Can you edit the lines below so that every "GUI agent" becomes "desktop assistant" and nothing else changes?
____________
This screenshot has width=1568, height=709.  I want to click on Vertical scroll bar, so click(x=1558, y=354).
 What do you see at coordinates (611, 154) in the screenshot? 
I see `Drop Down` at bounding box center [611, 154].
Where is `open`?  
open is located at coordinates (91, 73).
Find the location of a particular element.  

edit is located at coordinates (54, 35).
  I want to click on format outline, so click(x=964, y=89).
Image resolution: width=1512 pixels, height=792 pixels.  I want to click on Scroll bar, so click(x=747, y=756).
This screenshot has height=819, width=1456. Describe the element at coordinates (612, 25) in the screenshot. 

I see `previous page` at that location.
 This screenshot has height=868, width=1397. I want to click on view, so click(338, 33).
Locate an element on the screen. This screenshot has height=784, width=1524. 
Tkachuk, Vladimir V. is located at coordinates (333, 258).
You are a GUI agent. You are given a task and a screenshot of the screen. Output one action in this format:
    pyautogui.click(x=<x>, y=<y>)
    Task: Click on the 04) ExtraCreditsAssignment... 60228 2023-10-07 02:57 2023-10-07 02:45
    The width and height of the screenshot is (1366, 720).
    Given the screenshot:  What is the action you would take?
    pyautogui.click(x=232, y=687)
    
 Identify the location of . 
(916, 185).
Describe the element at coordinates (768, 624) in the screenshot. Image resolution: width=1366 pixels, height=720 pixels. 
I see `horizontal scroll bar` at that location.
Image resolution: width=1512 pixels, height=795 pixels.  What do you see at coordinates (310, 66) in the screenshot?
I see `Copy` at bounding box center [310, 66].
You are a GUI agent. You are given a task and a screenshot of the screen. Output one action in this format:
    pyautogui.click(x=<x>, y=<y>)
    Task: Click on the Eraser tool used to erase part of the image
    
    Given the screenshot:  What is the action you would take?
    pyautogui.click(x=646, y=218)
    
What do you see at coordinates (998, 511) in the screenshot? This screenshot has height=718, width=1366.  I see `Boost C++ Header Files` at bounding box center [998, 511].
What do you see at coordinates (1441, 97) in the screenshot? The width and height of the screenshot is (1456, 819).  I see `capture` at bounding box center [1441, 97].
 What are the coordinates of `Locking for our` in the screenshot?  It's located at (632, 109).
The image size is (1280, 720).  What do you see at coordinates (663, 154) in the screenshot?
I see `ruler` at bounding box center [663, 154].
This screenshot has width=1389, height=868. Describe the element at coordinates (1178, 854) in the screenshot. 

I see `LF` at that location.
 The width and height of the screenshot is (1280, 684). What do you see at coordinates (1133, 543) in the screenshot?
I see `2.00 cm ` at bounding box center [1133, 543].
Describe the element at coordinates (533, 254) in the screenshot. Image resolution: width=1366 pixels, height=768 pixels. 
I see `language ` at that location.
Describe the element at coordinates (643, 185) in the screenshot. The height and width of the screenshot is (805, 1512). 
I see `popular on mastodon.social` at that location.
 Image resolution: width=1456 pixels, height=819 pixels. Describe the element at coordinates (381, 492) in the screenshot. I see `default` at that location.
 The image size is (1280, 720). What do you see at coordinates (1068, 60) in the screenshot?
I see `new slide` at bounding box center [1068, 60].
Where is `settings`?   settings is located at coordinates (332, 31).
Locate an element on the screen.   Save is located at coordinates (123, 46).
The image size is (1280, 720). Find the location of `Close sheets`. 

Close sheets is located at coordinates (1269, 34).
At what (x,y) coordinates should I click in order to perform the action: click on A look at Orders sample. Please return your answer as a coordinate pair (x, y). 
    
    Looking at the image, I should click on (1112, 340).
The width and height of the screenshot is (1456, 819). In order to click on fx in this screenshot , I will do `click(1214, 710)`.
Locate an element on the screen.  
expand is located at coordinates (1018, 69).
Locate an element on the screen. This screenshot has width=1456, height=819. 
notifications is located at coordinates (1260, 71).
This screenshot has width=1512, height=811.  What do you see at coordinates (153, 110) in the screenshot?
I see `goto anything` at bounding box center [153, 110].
____________
REPLY ▸
This screenshot has width=1568, height=709.  I want to click on Vertical scroll bar, so click(x=1558, y=354).
 What do you see at coordinates (611, 154) in the screenshot? 
I see `Drop Down` at bounding box center [611, 154].
Where is `open`?  
open is located at coordinates (91, 73).
Find the location of a particular element.  

edit is located at coordinates (54, 35).
  I want to click on format outline, so click(x=964, y=89).
Image resolution: width=1512 pixels, height=792 pixels.  I want to click on Scroll bar, so click(x=747, y=756).
This screenshot has height=819, width=1456. Describe the element at coordinates (612, 25) in the screenshot. 

I see `previous page` at that location.
 This screenshot has height=868, width=1397. I want to click on view, so click(338, 33).
Locate an element on the screen. This screenshot has height=784, width=1524. 
Tkachuk, Vladimir V. is located at coordinates (333, 258).
You are a desktop assistant. You are given a task and a screenshot of the screen. Output one action in this format:
    pyautogui.click(x=<x>, y=<y>)
    Task: Click on the 04) ExtraCreditsAssignment... 60228 2023-10-07 02:57 2023-10-07 02:45
    The width and height of the screenshot is (1366, 720).
    Given the screenshot:  What is the action you would take?
    pyautogui.click(x=232, y=687)
    
 Identify the location of . 
(916, 185).
Describe the element at coordinates (768, 624) in the screenshot. Image resolution: width=1366 pixels, height=720 pixels. 
I see `horizontal scroll bar` at that location.
Image resolution: width=1512 pixels, height=795 pixels.  What do you see at coordinates (310, 66) in the screenshot?
I see `Copy` at bounding box center [310, 66].
You are a desktop assistant. You are given a task and a screenshot of the screen. Output one action in this format:
    pyautogui.click(x=<x>, y=<y>)
    Task: Click on the Eraser tool used to erase part of the image
    
    Given the screenshot:  What is the action you would take?
    pyautogui.click(x=646, y=218)
    
What do you see at coordinates (998, 511) in the screenshot? This screenshot has height=718, width=1366.  I see `Boost C++ Header Files` at bounding box center [998, 511].
What do you see at coordinates (1441, 97) in the screenshot? The width and height of the screenshot is (1456, 819).  I see `capture` at bounding box center [1441, 97].
 What are the coordinates of `Locking for our` in the screenshot?  It's located at (632, 109).
The image size is (1280, 720).  What do you see at coordinates (663, 154) in the screenshot?
I see `ruler` at bounding box center [663, 154].
This screenshot has width=1389, height=868. Describe the element at coordinates (1178, 854) in the screenshot. 

I see `LF` at that location.
 The width and height of the screenshot is (1280, 684). What do you see at coordinates (1133, 543) in the screenshot?
I see `2.00 cm ` at bounding box center [1133, 543].
Describe the element at coordinates (533, 254) in the screenshot. Image resolution: width=1366 pixels, height=768 pixels. 
I see `language ` at that location.
Describe the element at coordinates (643, 185) in the screenshot. The height and width of the screenshot is (805, 1512). 
I see `popular on mastodon.social` at that location.
 Image resolution: width=1456 pixels, height=819 pixels. Describe the element at coordinates (381, 492) in the screenshot. I see `default` at that location.
 The image size is (1280, 720). What do you see at coordinates (1068, 60) in the screenshot?
I see `new slide` at bounding box center [1068, 60].
Where is `settings`?   settings is located at coordinates (332, 31).
Locate an element on the screen.   Save is located at coordinates (123, 46).
The image size is (1280, 720). Find the location of `Close sheets`. 

Close sheets is located at coordinates (1269, 34).
At what (x,y) coordinates should I click in order to perform the action: click on A look at Orders sample. Please return your answer as a coordinate pair (x, y). 
    
    Looking at the image, I should click on (1112, 340).
The width and height of the screenshot is (1456, 819). In order to click on fx in this screenshot , I will do `click(1214, 710)`.
Locate an element on the screen.  
expand is located at coordinates (1018, 69).
Locate an element on the screen. This screenshot has width=1456, height=819. 
notifications is located at coordinates (1260, 71).
This screenshot has width=1512, height=811.  What do you see at coordinates (153, 110) in the screenshot?
I see `goto anything` at bounding box center [153, 110].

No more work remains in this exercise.